One for the books: Literary creativity and suicide

One of the most wrenching news items this week was the death of 47-year-old Nicholas Hughes, the son of poets Sylvia Plath and Ted Hughes. Hughes took his own life on March 16, and the Times of London reported his death on March 23.

By Rebecca Evans

Published March 27, 2009

One of the most wrenching news items this week was the death of 47-year-old Nicholas Hughes, the son of poets Sylvia Plath and Ted Hughes. Hughes took his own life on March 16, and the Times of London reported his death on March 23.

The literary world has seen perhaps more than its fair share of this heartrending phenomenon. In 1994, when the 92nd Street Y hosted a conference on the confluence of creativity and suicide—which, coincidentally, focused on Hughes’ mother Plath—the New York Times mused that writers, “perhaps more than other artists... can be seduced by the attractiveness of suicide as a means of controlling their life story.”

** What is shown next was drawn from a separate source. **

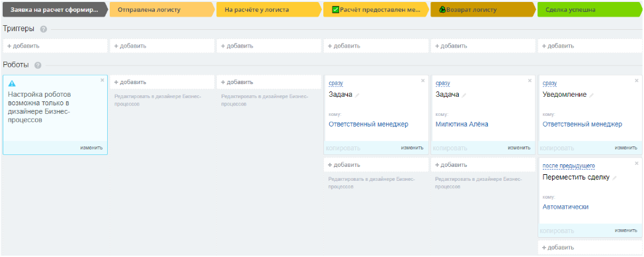Select Отправлена логисту stage tab
The height and width of the screenshot is (257, 644).
pos(161,9)
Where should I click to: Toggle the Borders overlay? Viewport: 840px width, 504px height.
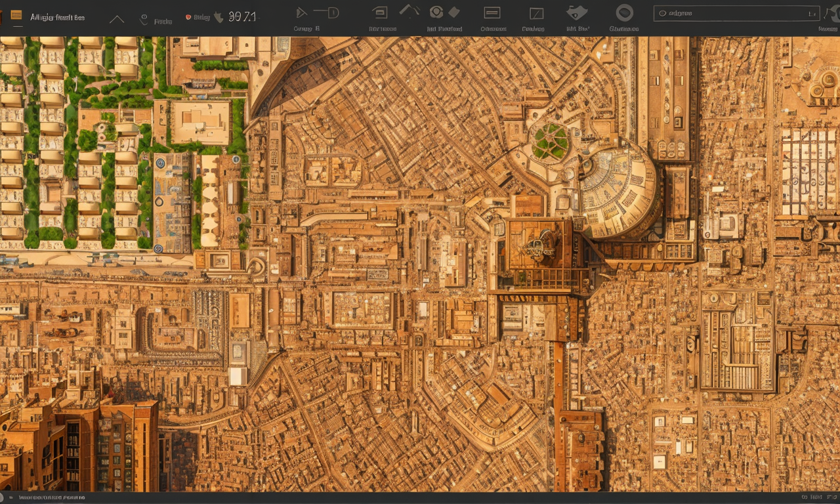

The Times also noted that many books hinge on depressive, self-abusive characters. One participant in the conference, novelist William Styron of Sophie’s Choice fame, said that he could, in hindsight, identify many warning signs of his mental illness in his early work.

Tempting as it is, this explanation seems rather too neat. Certainly writers draw on their own experiences, but it would be absurd to pin all of a character’s qualities on his creator. (The biggest scandal of the month—the American publication of Jonathan Littell’s The Kindly Ones, which is written from the perspective of an unrepentant Nazi SS officer—should prove that much. Debate may rage, but few have accused Littel of Nazism. It goes without saying that depression has little in common with Nazism, but the point that an author’s character is independent of his work stands.)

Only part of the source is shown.